China Central Television’s morning news bulletin paid lengthy tribute to Mr Mandela, highlighting his admiration for mainland China’s communist revolution of the 1940s.
“Mr Mandela was an old friend of China. His friendship with the people of China will still be ever-lasting,” says news anchor Yuan Guoyu as he introduces the tribute.
“Even though he has left us today, his song of friendship with the Chinese people will always resonate in the air over the lands of China and South Africa,” adds news anchor Zheng Li.
The CCTV tribute follows with “Glorious Years”, a tribute to Mandela’s fight against apartheid written by the former Hong Kong rock band Beyond in 1988.
“The meaning given him through his dark skin is the devotion of his whole life to a struggle for all skin colours,” wrote the band’s late founder Wong Ka-kui.
Mr Mandela is said to have cried after understanding the meaning of Wong’s lyrics after his release from prison in 1990, CCTV recalls.
“The deep friendship between Mandela, the people of South Africa and China was made under long-term mutual struggles. Mandela once said, older generations of Chinese leaders like Mao Zedong, Zhou Enlai and Zhu De, and the Chinese people gave a lot of support to the struggle of South Africans to strive for independence and resist the apartheid system,” commented a CCTV announcer-read video.
The state-run China National Radio (CNR) also highlights how Mandela was inspired by the Communist revolution in China, especially during his years in prison.
“The revolution in China was a masterpiece, a real masterpiece. If you read how they fought that revolution, you believe in the impossible. It’s just miraculous,” the radio recalls him saying.
Mandela’s China visit
The state broadcaster also notes that Mr Mandela “irked the Taiwan authorities” by visiting Beijing for the first time in 1992.
Taiwan still had diplomatic relations with the government of South Africa at that time and it tried to “obstruct and sabotage” Mandela’s visit, according to CNR.

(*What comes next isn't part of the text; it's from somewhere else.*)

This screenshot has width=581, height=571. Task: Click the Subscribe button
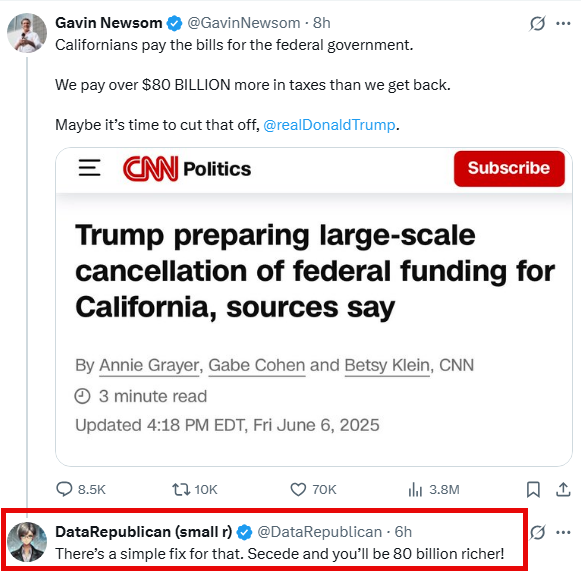pos(509,168)
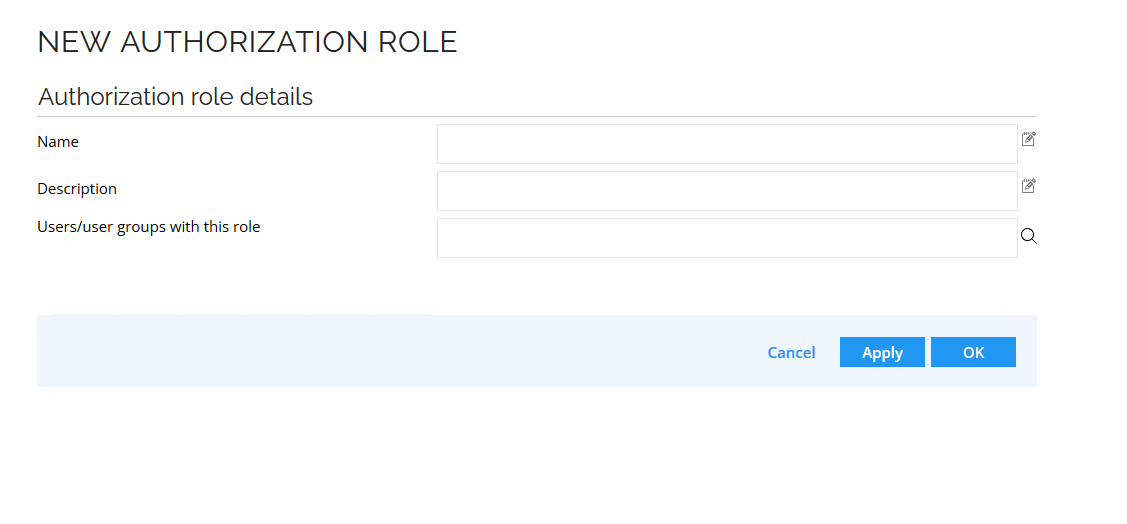
Task: Edit the role name via its notepad icon
Action: coord(1029,139)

However, CNR and other official mainland media make no mention of Mandela’s visit to Taiwan in 1993 or his “Two Chinas” policy which was at odds with Beijing’s “one China” stance.
In 1998, South Africa switched diplomatic recognition to Beijing.

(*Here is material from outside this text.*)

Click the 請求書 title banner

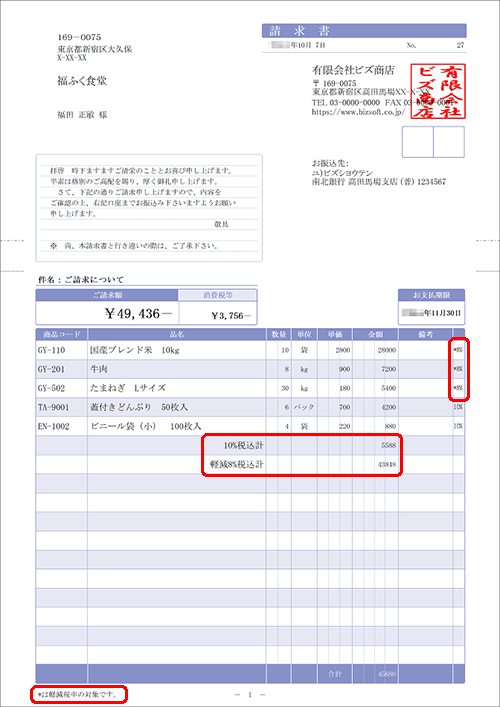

He Wenping, an African affairs expert at mainland China’s state-run think-tank, the Chinese Academy of Social Sciences, tells the Sina news portal that Mr Mandela’s loyalty to Taiwan for its support to the African National Congress.
On a cultural note, the state-run China News Service recalls how Mr Mandela liked to read “The Art of War”, an ancient Chinese military treatise attributed to Sun Tzu (or Sunzi).
After Mr Mandela’s imprisonment, prison authorities reportedly turned down his request for this book, the agency says.
The South African leader particularly admired Sun Tzu’s “know one’s enemy, know oneself, win 100 battles without a single loss” – a stratagem on how one is only able to defeat one’s enemy by understanding the enemy first, the agency adds.
Turning to domestic news, The Beijing News and China Daily report that China’s central bank has banned financial institutions from handling transactions of Bitcoin after investors lost money on fraudulent online platforms for the virtual currency.
Police have already detained three people who allegedly ran a fraudulent online Bitcoin trading platform, closed it down suddenly on 26 October and then disappeared with the investors’ assets, state media reported earlier.
The Legal Daily says a public debate has been reignited over film director Zhang Yimou fathering three children in violation of the one-child policy after two lawyers filed a public interest lawsuit against him on Thursday.
The China Daily says the lawyers want to use the suit, filed with a court in Wuxi, the hometown of Zhang’s wife, to air their anger at the policy’s failure to constrain celebrities and the rich.
Meanwhile, the family planning authorities in Wuxi said it is investigating how Mr Zhang managed to get hukou, or permanent residence permits, for his three children.